Analysis of the Cytoplasmic Tail Domain of Hendra Virus Fusion Protein

Hendra virus (HeV), a recently emerged paramyxovirus, produces two glycoproteins: a fusion (F) protein and an attachment protein, which together mediate virus‐cell fusion and cell‐cell fusion. The F protein is produced in a precursor form, F 0 , which must be proteolytically cleaved into the disulfide‐linked F 1 and F 2 heterodimer by the endosomal protease cathepsin L to be fusogenically active. The Hendra F protein also contains four N‐linked carbohydrate additions, two of which have been shown to affect protein folding and membrane fusion. The F 1 portion of the fusion protein has a number of important domains, including a fusion peptide, two heptad repeat regions, a transmembrane domain and 28 amino acid cytoplasmic tail domain. While mutations in the cytoplasmic tail regions have been studied for a number of paramyxovirus F proteins, the role of this domain in folding, processing and membrane fusion is still unclear. We have created a series of deletion mutants along the cytoplasmic tail domain of the Hendra F protein, resulting in proteins with cytoplasmic tails of varying length.
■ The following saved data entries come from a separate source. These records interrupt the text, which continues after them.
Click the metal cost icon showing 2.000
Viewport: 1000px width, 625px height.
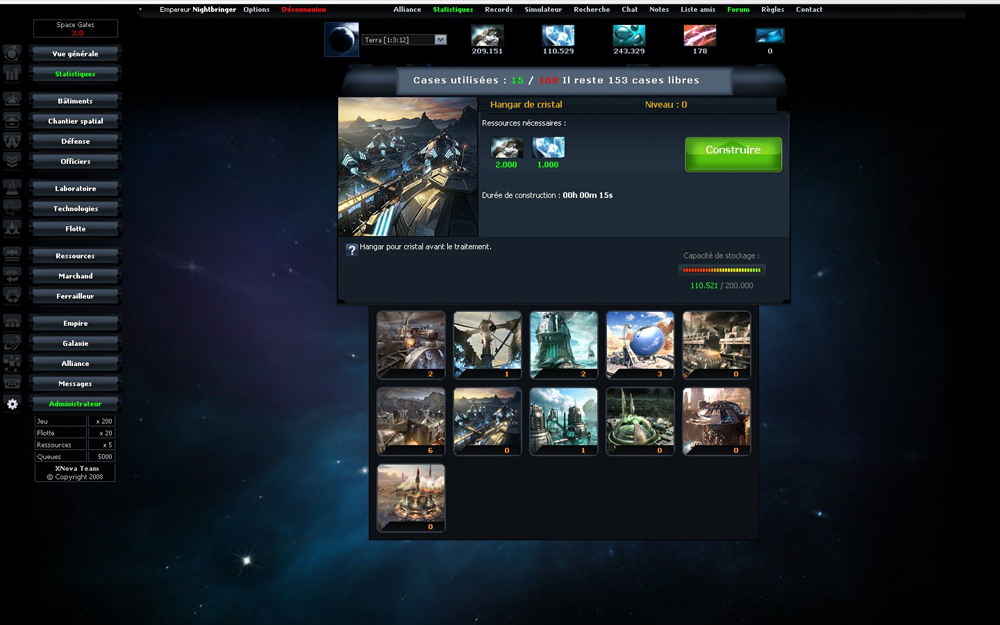(506, 148)
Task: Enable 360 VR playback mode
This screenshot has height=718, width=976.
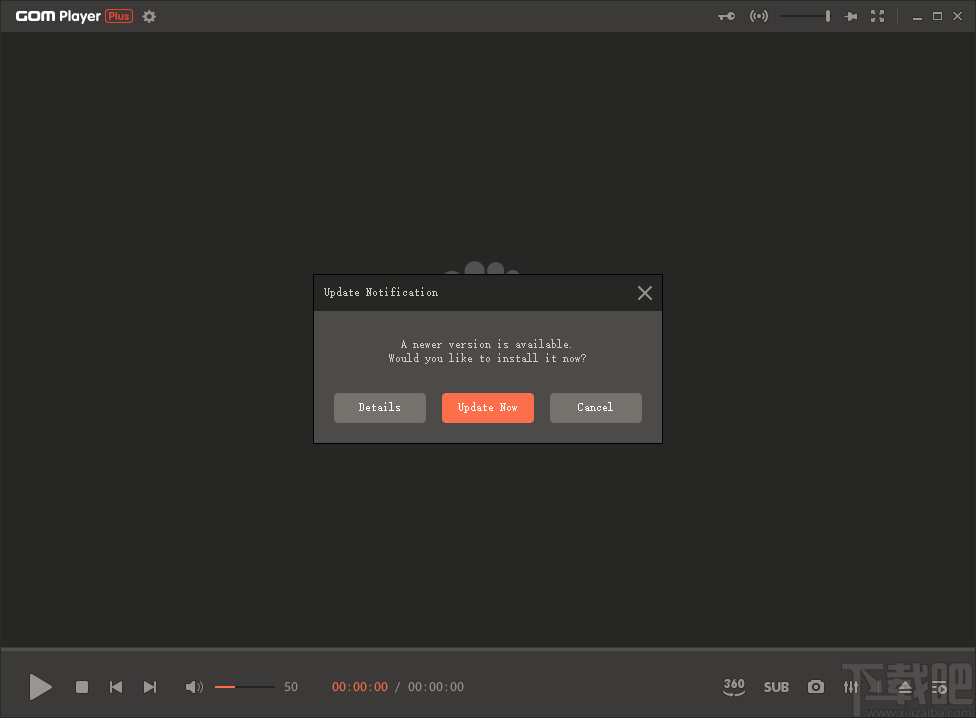Action: coord(734,687)

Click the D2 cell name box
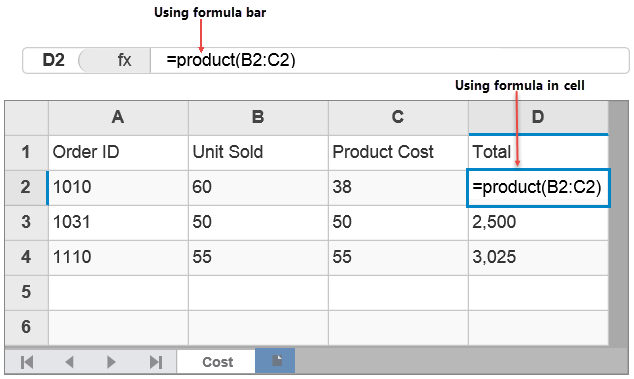tap(53, 60)
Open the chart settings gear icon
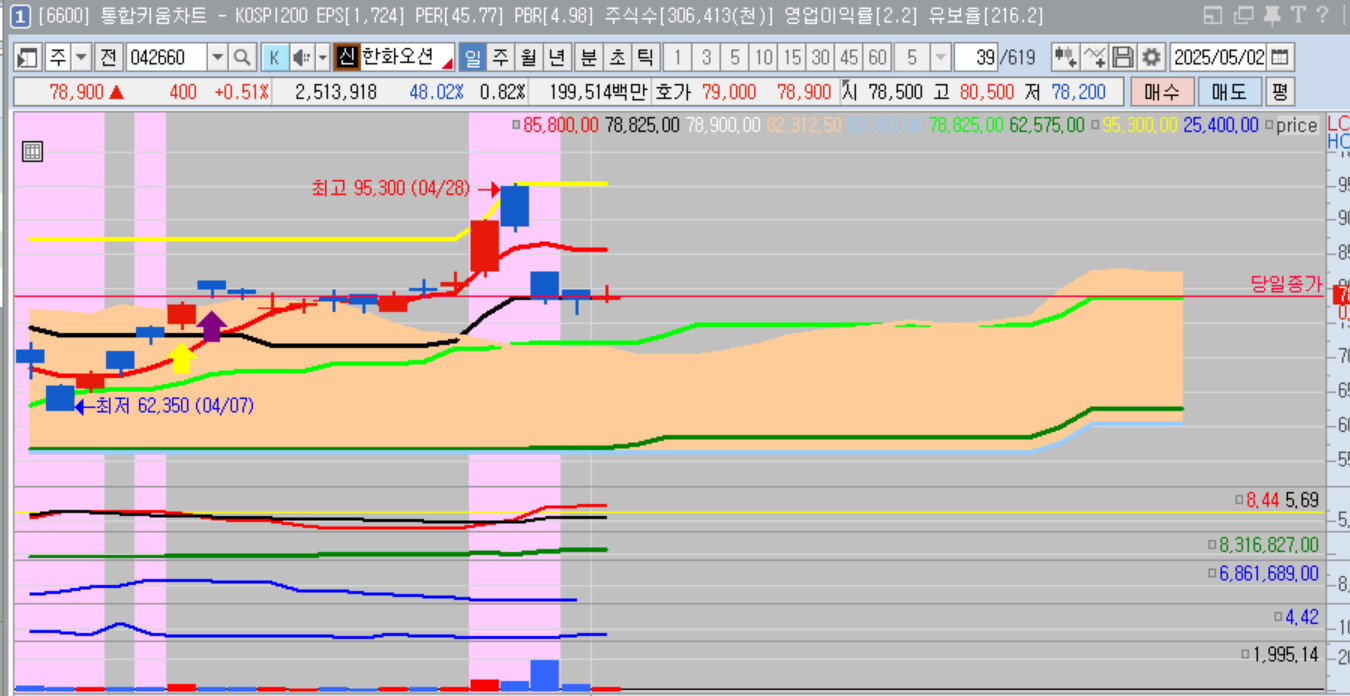The height and width of the screenshot is (696, 1350). 1152,57
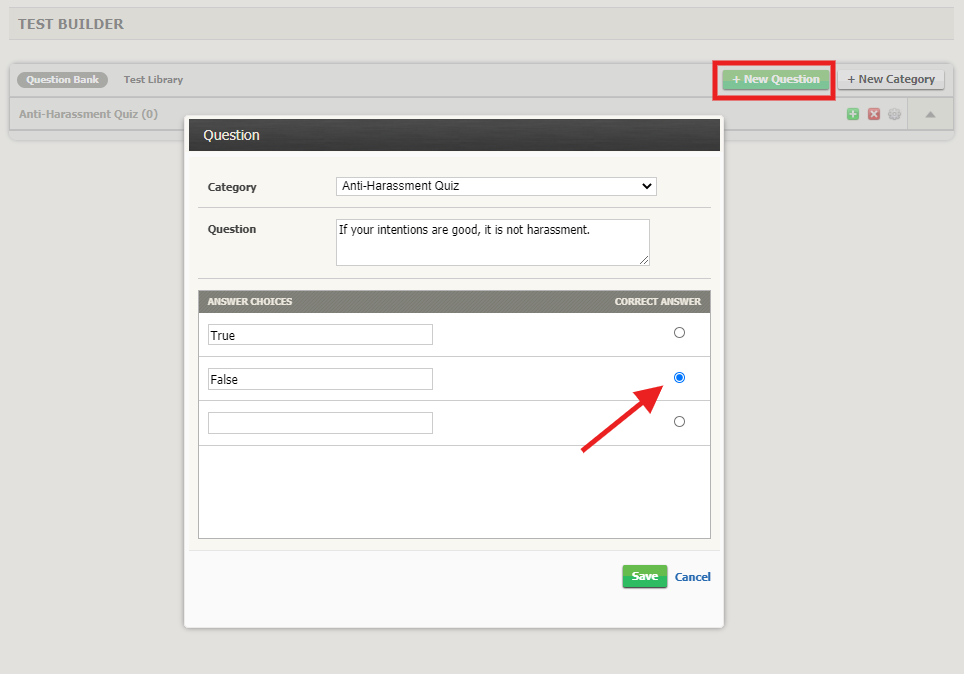Screen dimensions: 964x674
Task: Click the empty third answer choice field
Action: point(319,422)
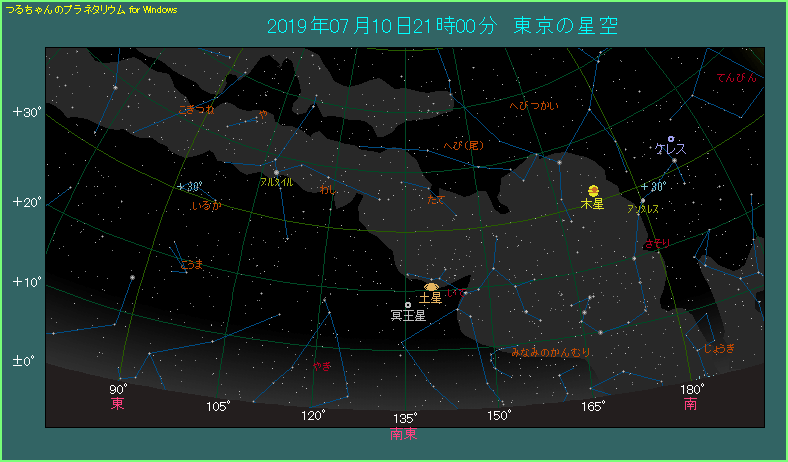Click the date and time title text
The height and width of the screenshot is (462, 788).
[x=441, y=26]
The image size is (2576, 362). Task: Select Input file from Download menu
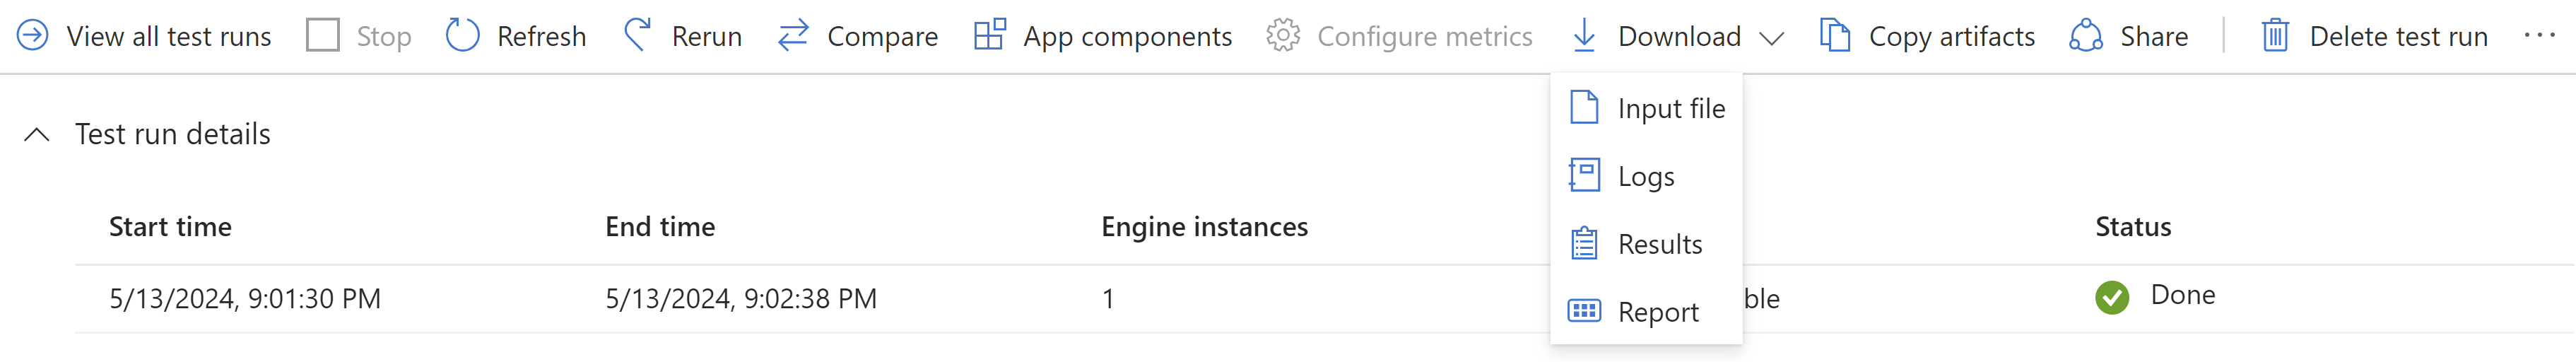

All of the deletion mutants were expressed in transient cell culture expression system. However, heterogeneity in size was observed for a number of mutants, and this could be resolved by removal of the N‐linked carbohydrates, suggesting that the cytoplasmic tail can affect branching of the N‐linked carbohydrates. In addition, alterations in fusion properties were observed for some of the mutants, indicating that this cytoplasmic domain also plays a role in membrane fusion promotion of this important viral protein. Funded by grants from NIH.